Spots of sun reflecting on the metal backs of cars,
blotting my vision with pockets of too-bright light.
Towering trees like razor beams cutting through the January afternoon,
flickering in my eyes like pictures on a projector screen.
Three roundabouts,
at least two local highways,
27 minutes on a freeway,
one long bridge.
Around a dozen stoplights.
Mostly single-laned roads with cars lined up like ants on either side,
winding through neighborhoods, forests, and farmlands.
A lone gas station right before Deception Pass.
The ocean on either side of it with a rock island in the middle.
Two lakes,
one unknown body of water,
one creek.
Navy planes with bodies so big and close
they encompass the entire frame of my sunroof.
A field, sometimes filled with cows,
sometimes opening to mountains in the back,
and a pumpkin patch shack stagnant in the swamp winter grass.
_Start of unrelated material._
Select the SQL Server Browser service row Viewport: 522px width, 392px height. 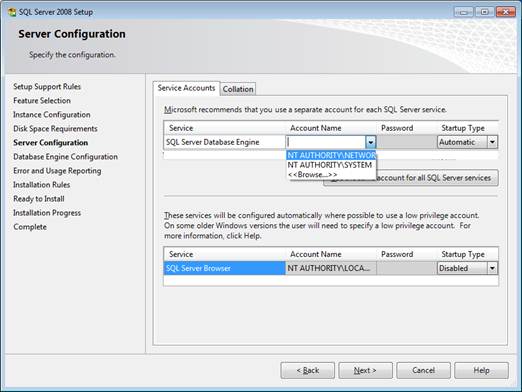point(331,268)
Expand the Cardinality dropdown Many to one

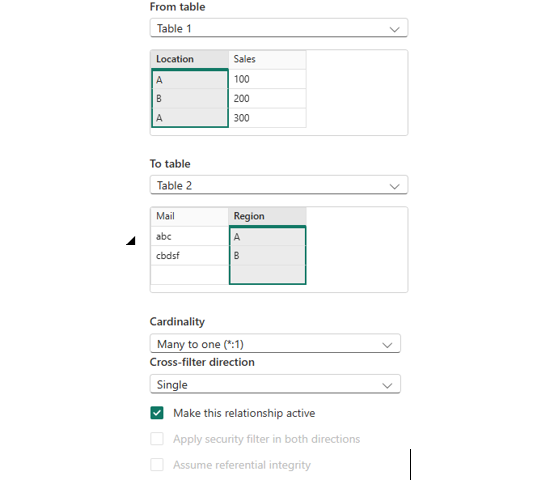(x=275, y=343)
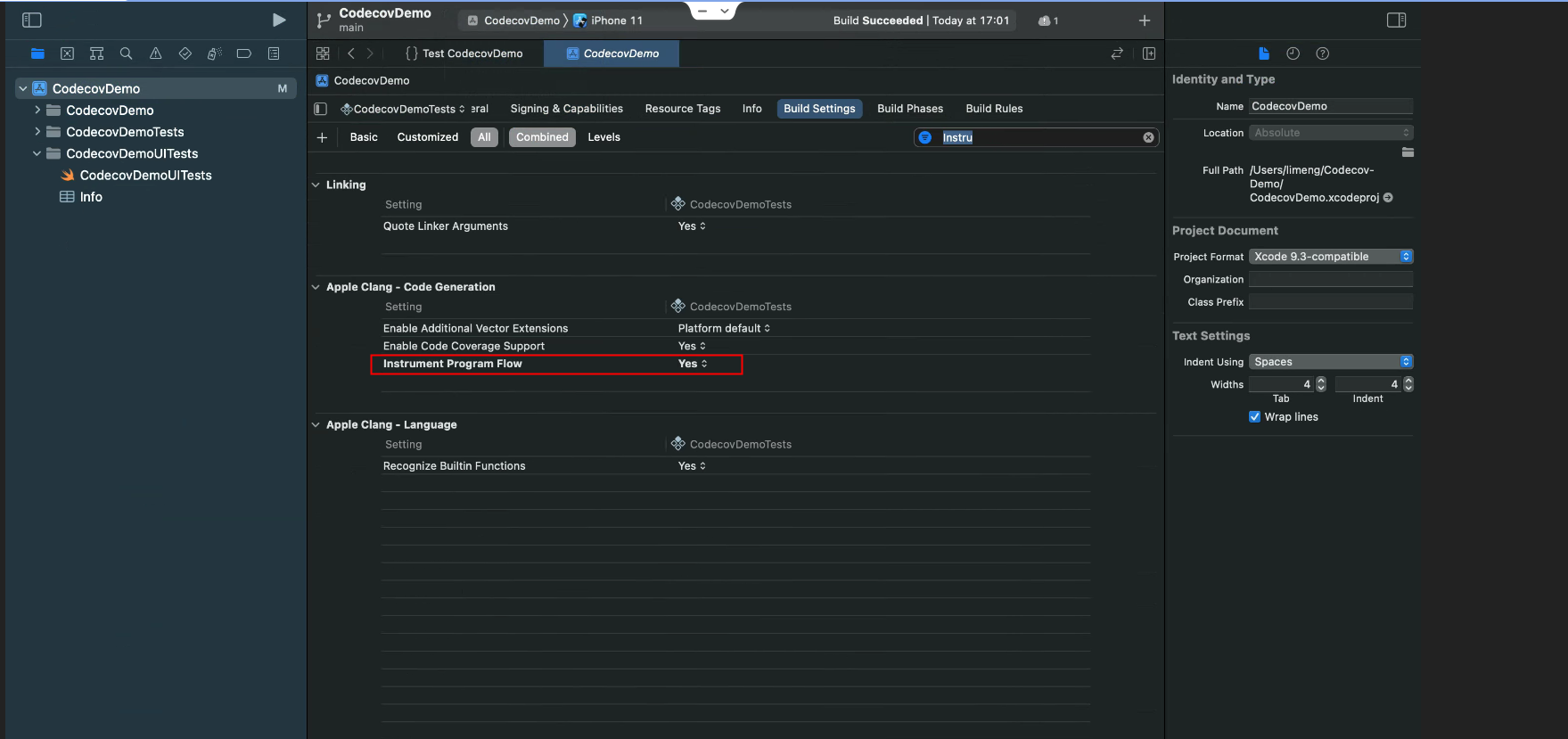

This field is the lone break, a marker between Oak Harbor and Anacortes before I am swallowed by the trees again. My 1995 Honda Accord winds down the road like a beetle through blades of grass, passing a golf course across from three oil refineries, sitting and puffing smoke in and out of existence. I weave my way onto State Route 20 and follow it for over a dozen miles before I get on I-5 North to Bellingham where one more bridge waits, followed by more farmland surrounded by mountains. Sometimes the gray outlines of city roads and buildings linger in my blind spots, cutting through the soft dirt of freshly plowed fields and breaking through the pines. Sometimes I strain my head to catch a glimpse of the rundown train tracks and abandoned cars on the outskirts of old mill towns, rusting and sprayed with paint, and watch the sky turn purple as the sun sets beyond the wetlands.
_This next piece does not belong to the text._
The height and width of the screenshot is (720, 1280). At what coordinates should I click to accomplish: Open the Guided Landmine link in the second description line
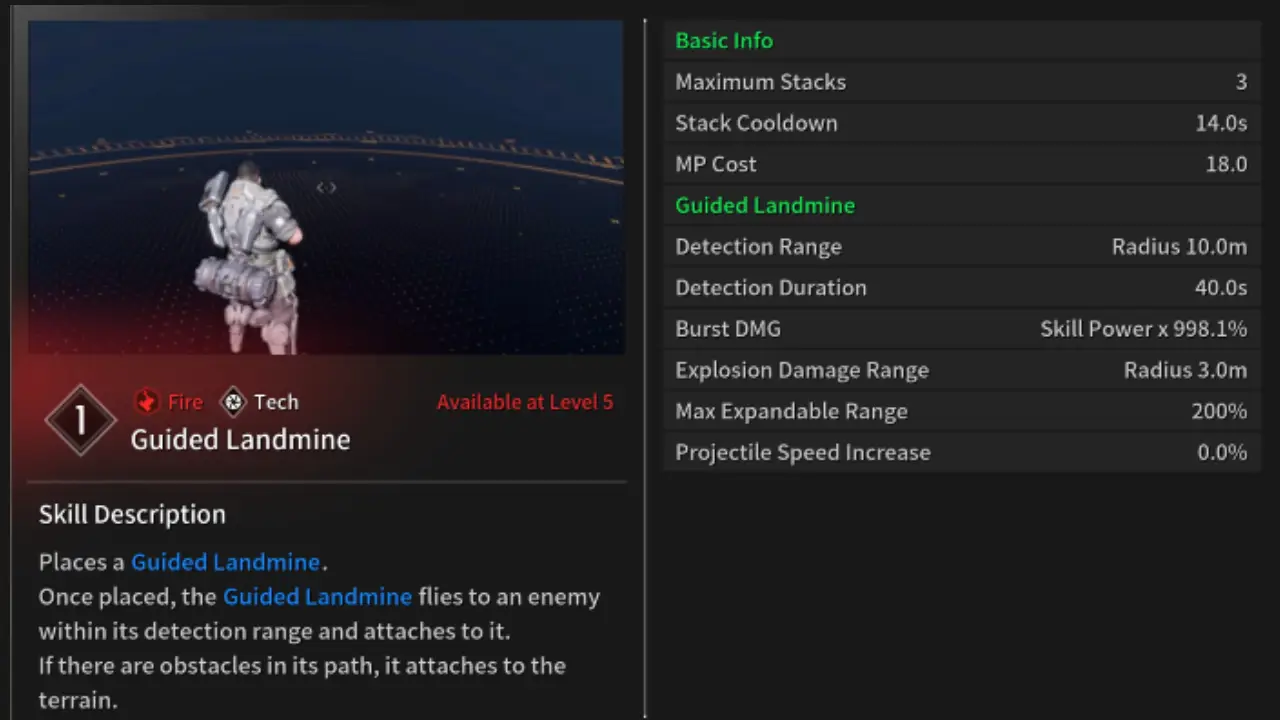click(317, 596)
I have done this drive what feels like a thousand times, and every time I notice how the green-gray of the choppy waves over the edge of Deception Pass makes me wish I were on a sailboat going far away, stopping at those tiny islands in the distance like the sailor I once dreamt I’d be. I notice the tall trees dripping in moss makes me wish I were smaller than I am, small enough to not see the way they stop before touching the sky, small enough to run through them until they swallow the noise of the cars and airplanes. I notice how much richer the green of the fields look when bathed in sunlight, how much easier it is to see how beautiful it can be in the light of day instead of swathed in monotone hues of November gray. In early winter weeks, I watch the golf course sink beneath the onslaught of rain, a single park bench still visible at the highest point but untouchable. I notice the snow-capped mountains on clear winter days, their lines crisp against the bluest sky, and wonder what it would be like to curl up among their peaks like the Sleeping Lady in Alaska.
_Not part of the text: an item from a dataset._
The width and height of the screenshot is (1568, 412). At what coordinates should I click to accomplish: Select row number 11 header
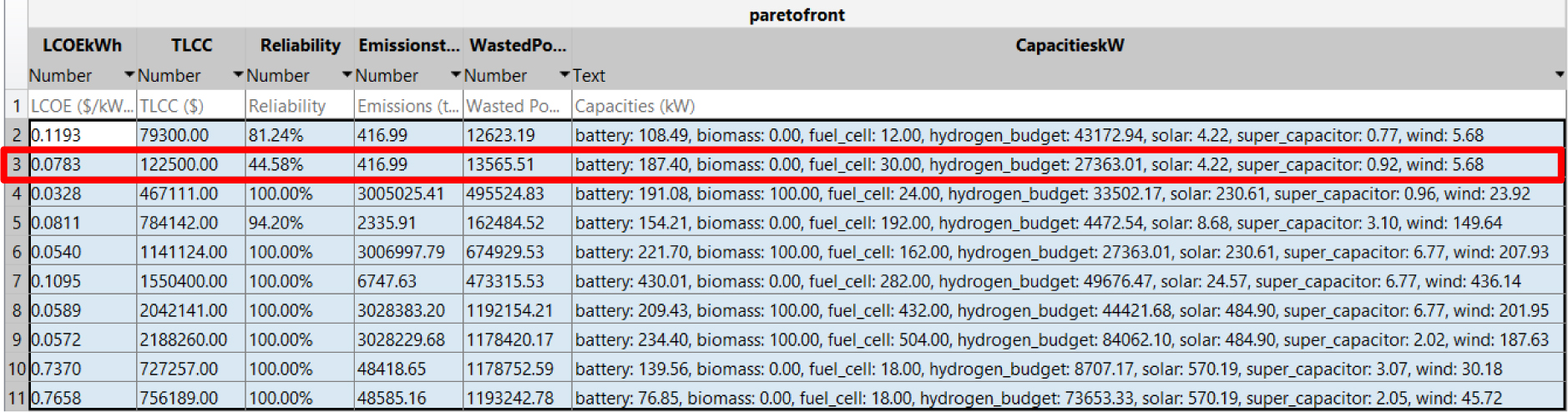pos(16,398)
These are the moments I hold onto when the faux leather of my steering wheel peels beneath my fingers and the sun-bleached fabric of my seat starts to smell like mildew and lavender oil. When the existential dread of turning twenty and graduating college in the same year and everything it takes to get there starts to settle in like a pit in my stomach, I watch it all pass me by. The trees, the bluffs, the pumpkin patch, the golf course, the stoplights, the cars. They go so fast but there is always that split second where time stops, where their blurred edges smooth over as they freeze in the frame of my window, before they keep going.
Years from now, when I no longer have to do this drive, I’ll miss the strip of sky sandwiched between the trees, the sun on the moss, the feeling in my chest that reminds me how fleeting time is. I’ll miss driving slowly over the Pass as people shuffle along the edge, watching the waves and the jagged rocks they have shaped, and the sun that sets aligned perfectly with the edge of my window. I’ll miss the feeling I get when I drive through a place familiar but still so unknown, the shop fronts I’ve seen but never experienced up close, the fields of green I’ve never sunk my rainboots into, or the roundabout exits I’ve always passed but never taken.
Out of all of it, I think I will remember the first time I drove down this road to go home, the way the tall grass bent in the wind and the blue back of my dress stuck to my skin from the humid summer air. I’ll remember the brief pauses in time, the glimpses it gave me, gift-wrapped in late August light and black-spotted cows. The plump orange pumpkins dotting muddy green fields in October. The lingering December snow on January drives to school. I’ll remember the boundless, limitless feeling of child-like wonder peeling through my ribs and rippling through my chest at the sight of the world outside my window. And for one moment, each day, time stopped for me.